Bancroft County, Iowa, was a county located in what today is the northern portion of Kossuth County.

== History ==
The county was established in 1851 by the Iowa General Assembly. The county was named for historian and statesman George Bancroft (1800–1891). There never was a county seat established (the community of Bancroft, Iowa would not be established until 1881) or the organization of a county government.

The county was then abolished six years later and joined to Kossuth County, leading to it being roughly twice the size of adjacent counties. It was abolished because the area was wetland, making it unsuitable for farming. Today, only a small amount of the wetlands remain, mostly at the Union Slough National Wildlife Refuge, with the remainder of the land arable by modern farming standards.

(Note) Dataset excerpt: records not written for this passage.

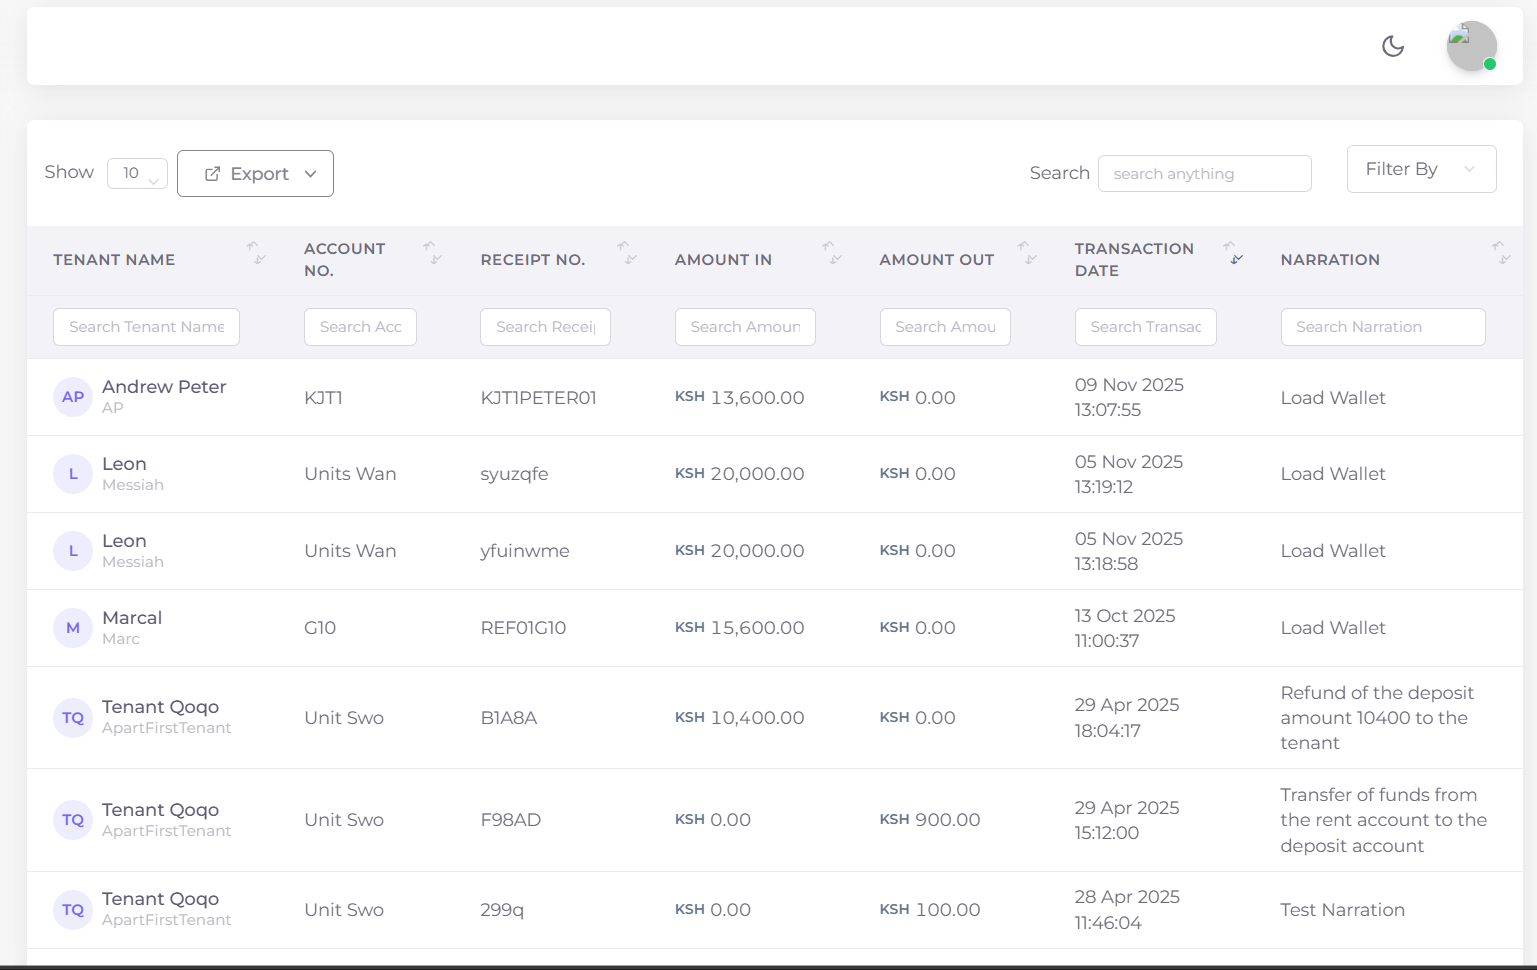Open the Filter By dropdown
The height and width of the screenshot is (970, 1537).
point(1420,169)
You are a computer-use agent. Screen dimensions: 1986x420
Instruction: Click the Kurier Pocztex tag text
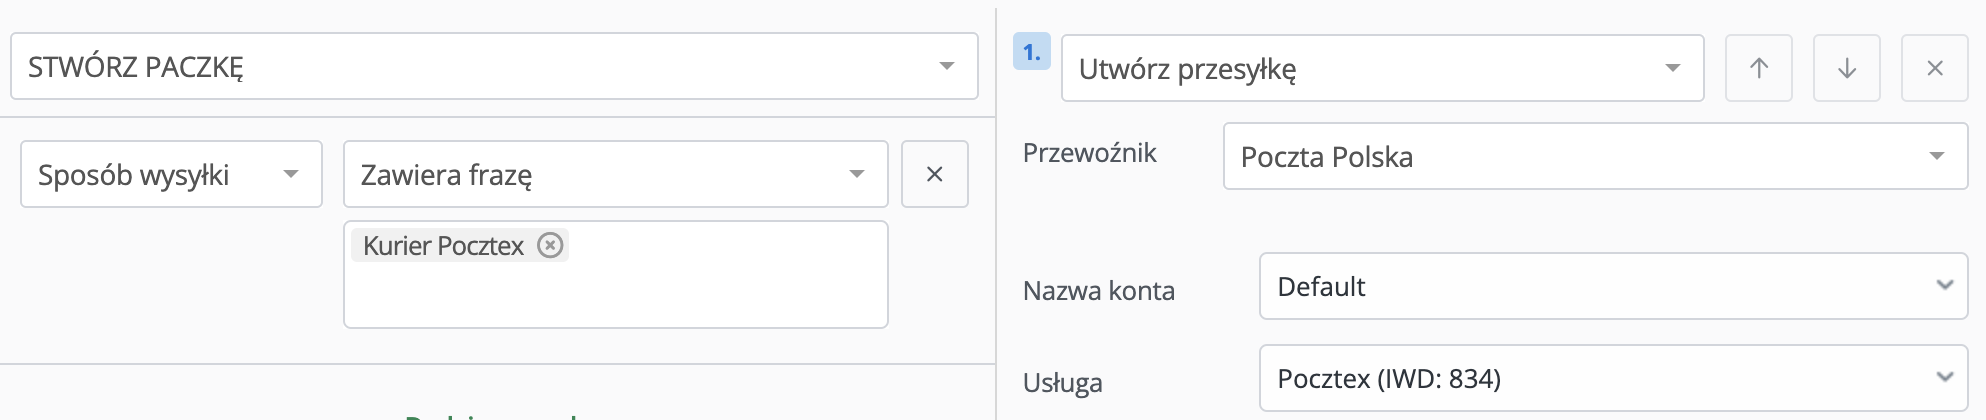[x=443, y=246]
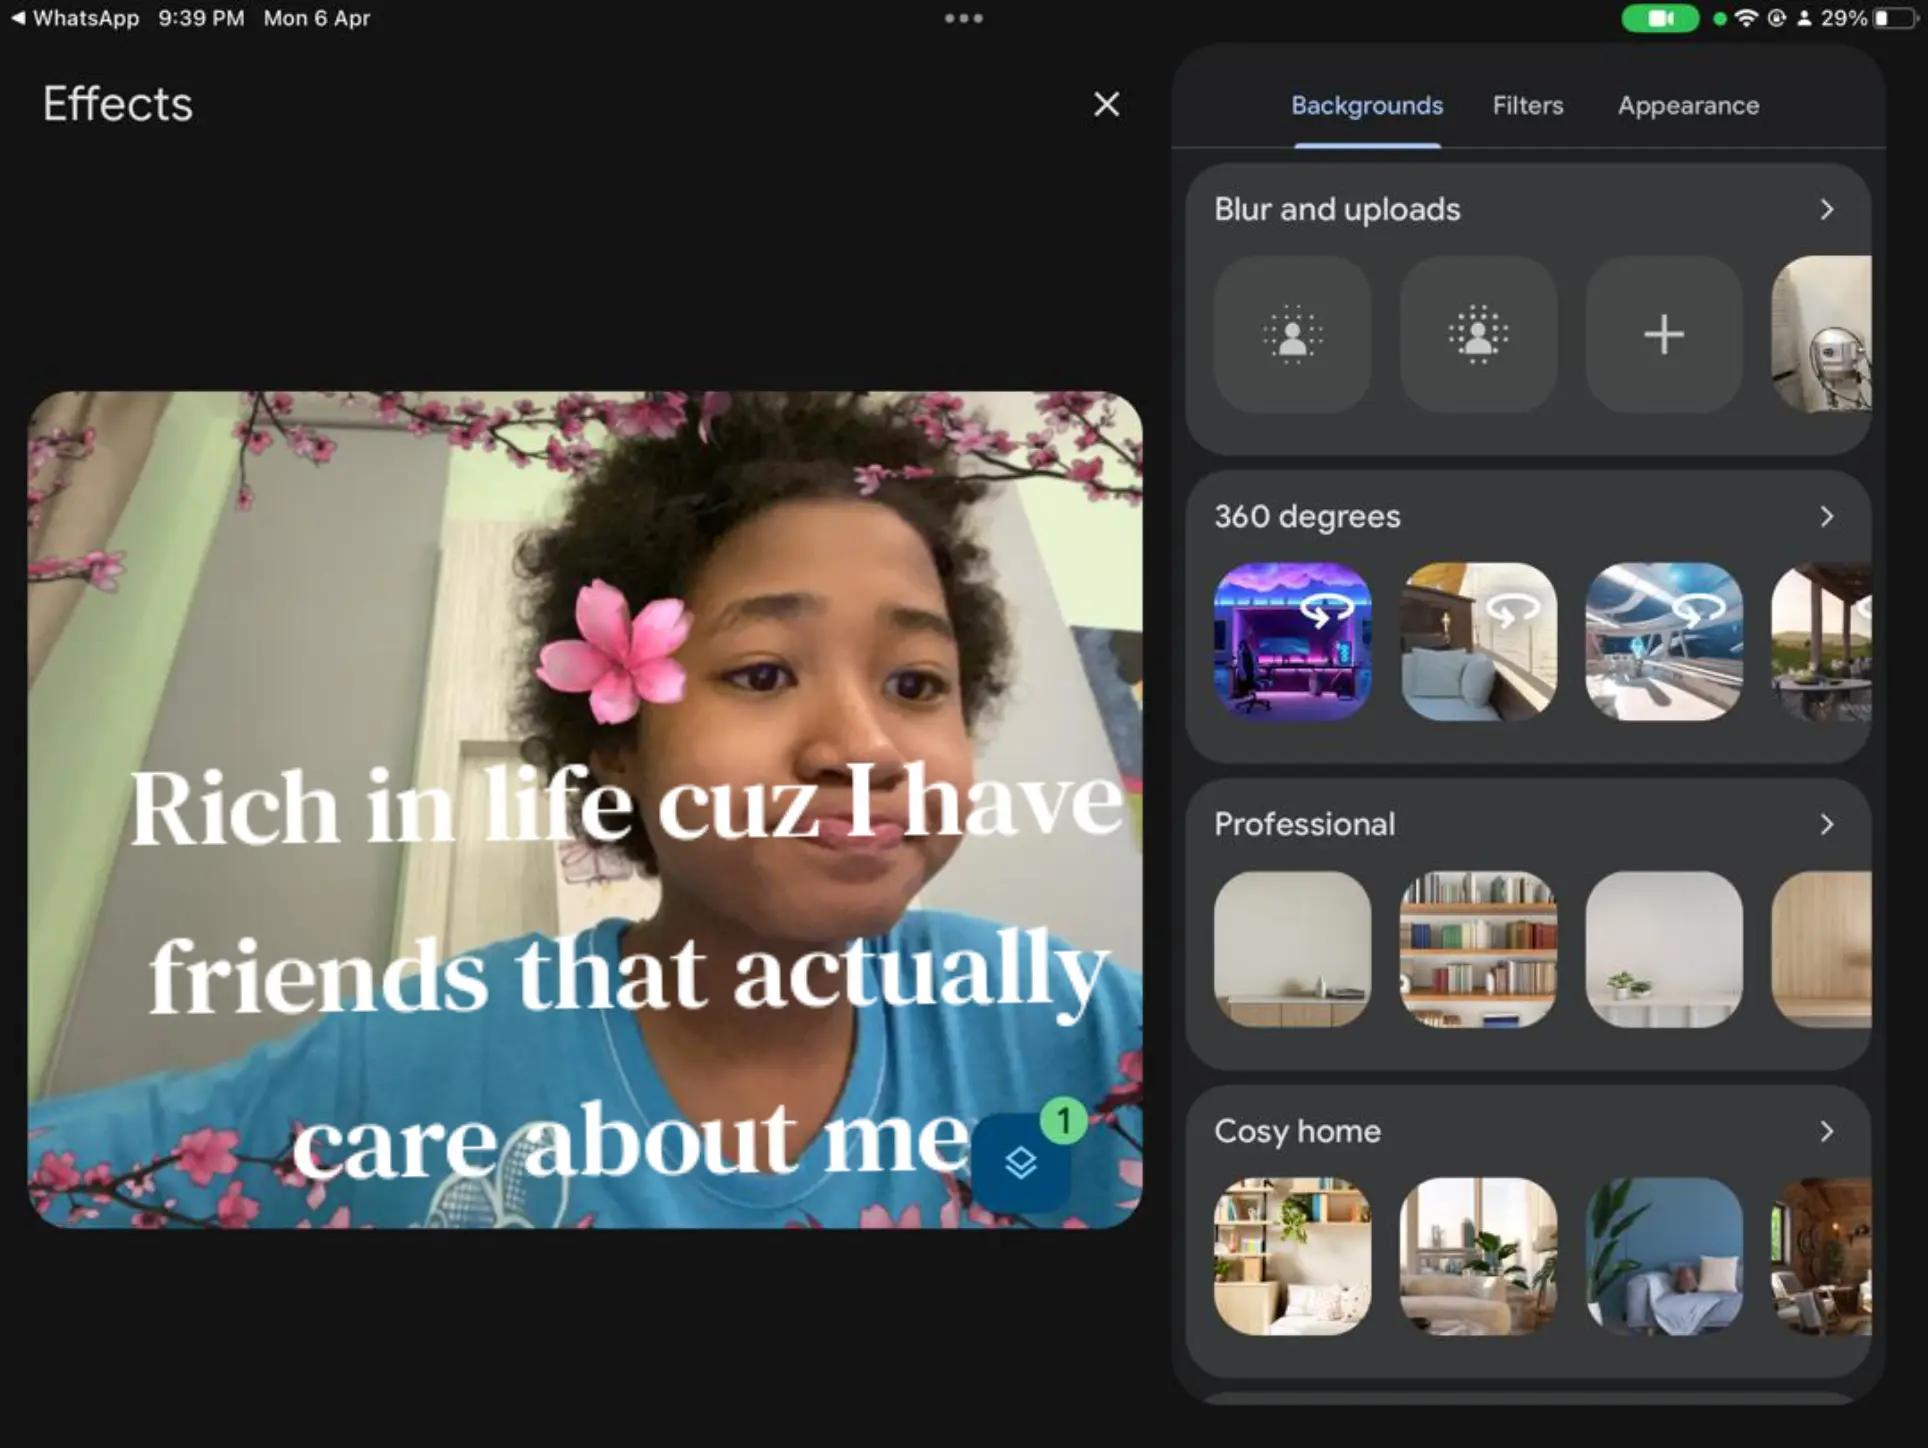Image resolution: width=1928 pixels, height=1448 pixels.
Task: Select the slight background blur icon
Action: click(1292, 334)
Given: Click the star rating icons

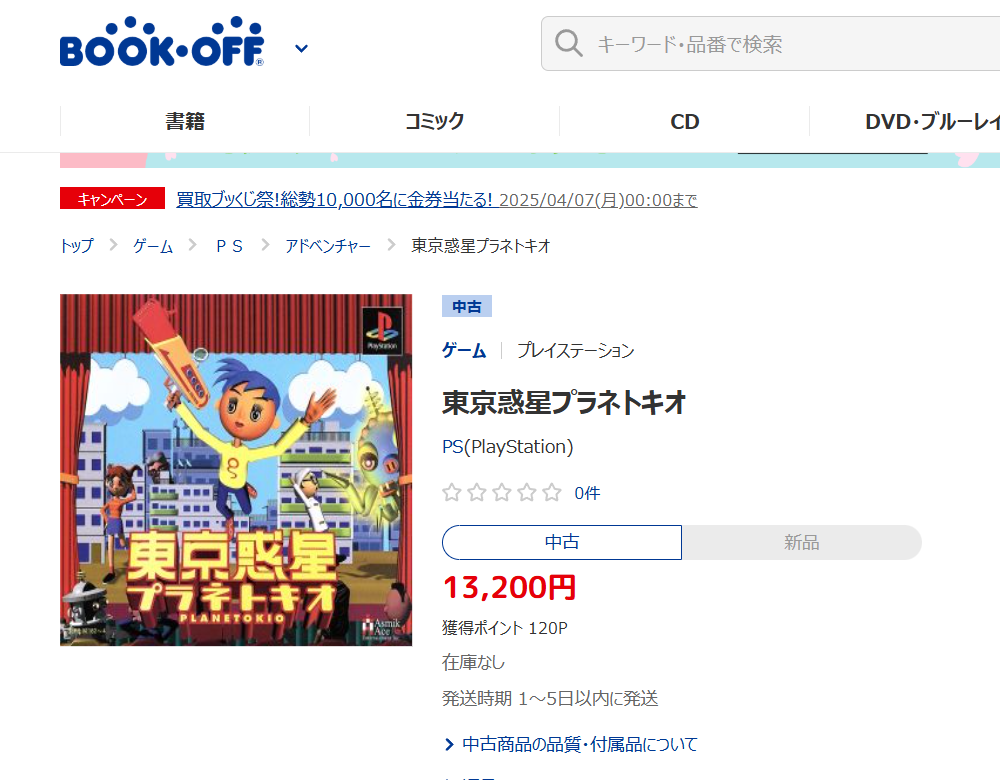Looking at the screenshot, I should pyautogui.click(x=502, y=492).
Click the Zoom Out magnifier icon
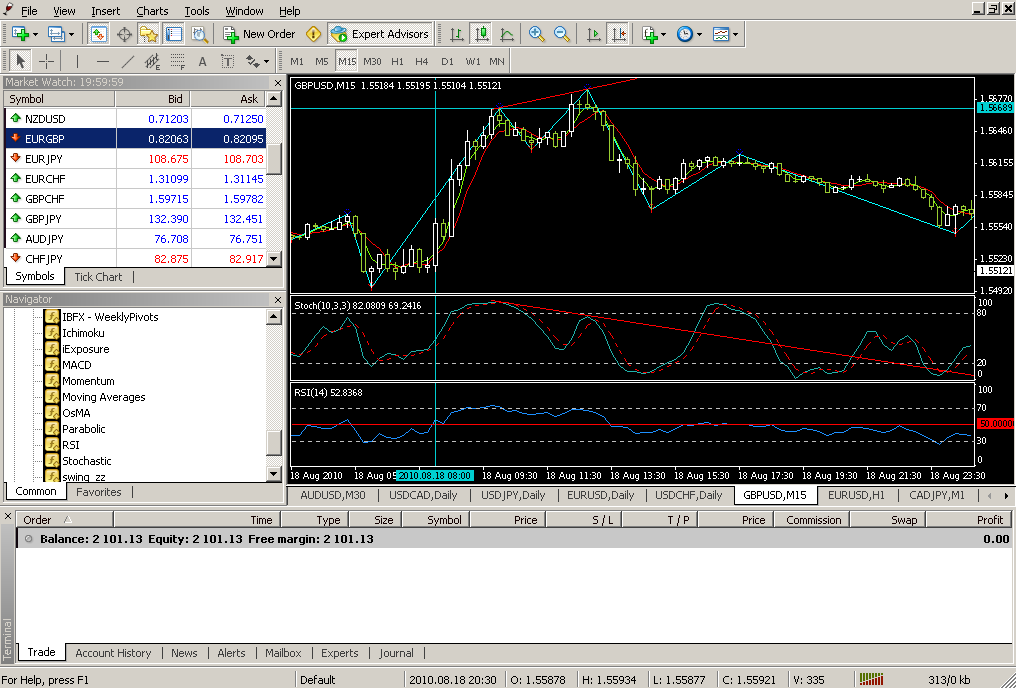The image size is (1016, 688). (x=562, y=34)
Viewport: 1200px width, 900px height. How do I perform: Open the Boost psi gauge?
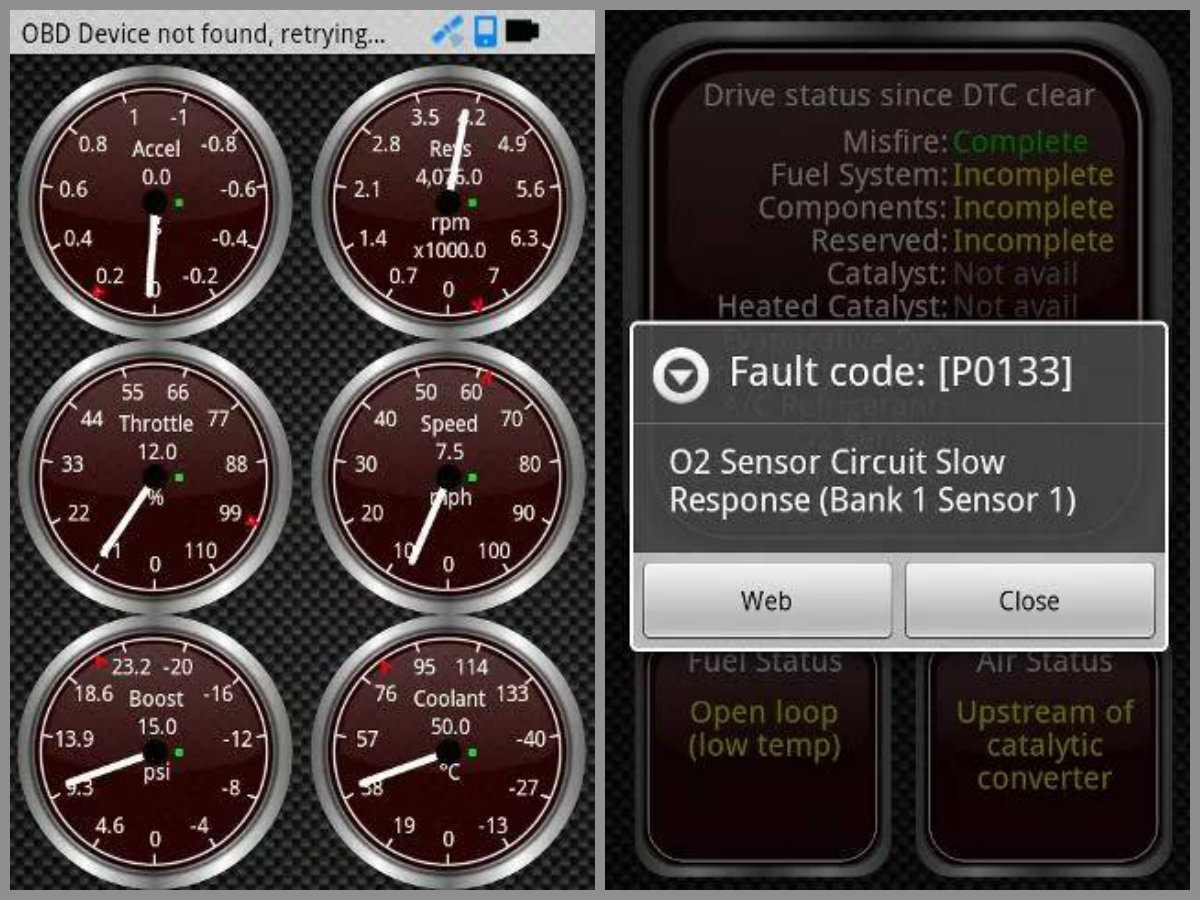coord(155,751)
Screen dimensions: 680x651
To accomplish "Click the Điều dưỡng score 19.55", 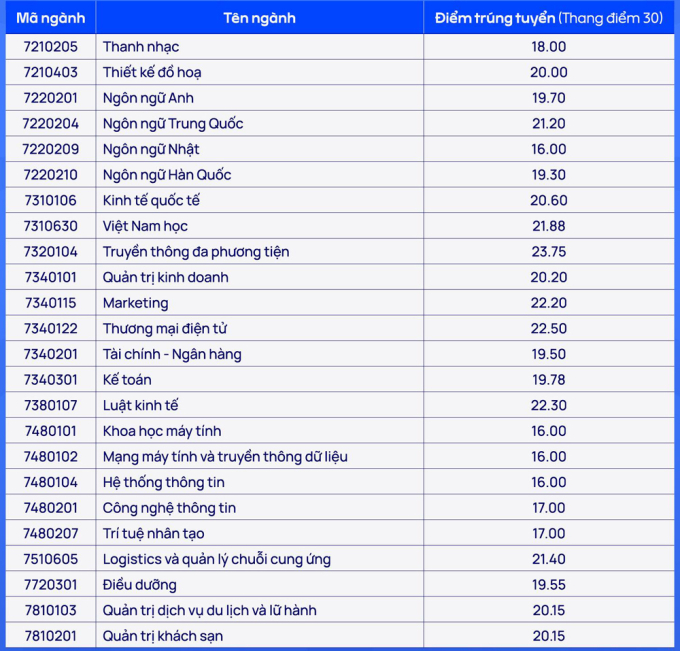I will tap(549, 585).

As of the 2020 census, the population of the former Bancroft County is 3,127, less than all current counties in Iowa.

=== Brief reestablishment as Crocker County ===

On May 13, 1870, Crocker County was formed out of the same area as Bancroft County, the 12 northern townships of Kossuth. The county seat of Crocker was Greenwood Center. Many southern Kossuth settlers were unhappy because they did not want the county to be divided, hoping to have the honor of being the largest county. However, it later merged back into Kossuth County when it was discovered that Crocker was unconstitutional as it was under 432 square miles of territory, the minimum according to the Iowa Constitution.

=== Attempt to reestablish as Larrabee County ===

On February 22, 1913, legislation was introduced again to create a new county in the northern area of Kossuth. The proposed region would have been called Larrabee County named after governor William Larrabee.